▸ **What is expected**:
Write out, word for word, only the lines from the one containing "Toggle bold formatting" through the final line of the data.

Data provided START

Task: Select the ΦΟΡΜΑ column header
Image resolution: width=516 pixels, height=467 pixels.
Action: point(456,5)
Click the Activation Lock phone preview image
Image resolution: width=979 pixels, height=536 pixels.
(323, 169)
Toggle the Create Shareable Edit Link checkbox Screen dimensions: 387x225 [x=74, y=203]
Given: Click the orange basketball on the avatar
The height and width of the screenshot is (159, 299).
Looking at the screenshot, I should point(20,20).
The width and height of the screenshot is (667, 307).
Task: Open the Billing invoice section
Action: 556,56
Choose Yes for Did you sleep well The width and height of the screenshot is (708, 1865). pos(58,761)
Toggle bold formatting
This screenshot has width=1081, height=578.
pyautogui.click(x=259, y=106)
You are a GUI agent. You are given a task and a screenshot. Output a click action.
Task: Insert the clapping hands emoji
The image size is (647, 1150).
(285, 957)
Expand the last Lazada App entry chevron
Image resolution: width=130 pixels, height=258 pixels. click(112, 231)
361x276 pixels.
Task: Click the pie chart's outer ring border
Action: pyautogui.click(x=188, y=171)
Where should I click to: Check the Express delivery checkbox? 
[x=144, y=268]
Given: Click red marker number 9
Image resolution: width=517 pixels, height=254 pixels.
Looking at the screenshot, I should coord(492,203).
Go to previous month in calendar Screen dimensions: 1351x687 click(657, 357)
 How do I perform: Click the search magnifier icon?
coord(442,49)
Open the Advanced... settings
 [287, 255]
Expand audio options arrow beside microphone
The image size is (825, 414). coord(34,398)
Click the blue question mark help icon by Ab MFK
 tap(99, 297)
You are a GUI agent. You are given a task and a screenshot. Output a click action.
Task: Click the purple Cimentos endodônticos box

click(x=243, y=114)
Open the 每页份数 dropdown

Data provided END

▸ **Problem solution**:
Toggle bold formatting
This screenshot has width=1081, height=578.
pyautogui.click(x=259, y=106)
You are a GUI agent. You are given a task and a screenshot. Output a click action.
Task: Insert the clapping hands emoji
The image size is (647, 1150).
(285, 957)
Expand the last Lazada App entry chevron
Image resolution: width=130 pixels, height=258 pixels. click(112, 231)
361x276 pixels.
Task: Click the pie chart's outer ring border
Action: pyautogui.click(x=188, y=171)
Where should I click to: Check the Express delivery checkbox? 
[x=144, y=268]
Given: Click red marker number 9
Image resolution: width=517 pixels, height=254 pixels.
Looking at the screenshot, I should coord(492,203).
Go to previous month in calendar Screen dimensions: 1351x687 click(657, 357)
 How do I perform: Click the search magnifier icon?
coord(442,49)
Open the Advanced... settings
 [287, 255]
Expand audio options arrow beside microphone
The image size is (825, 414). coord(34,398)
Click the blue question mark help icon by Ab MFK
 tap(99, 297)
You are a GUI agent. You are given a task and a screenshot. Output a click action.
Task: Click the purple Cimentos endodônticos box

click(x=243, y=114)
Open the 每页份数 dropdown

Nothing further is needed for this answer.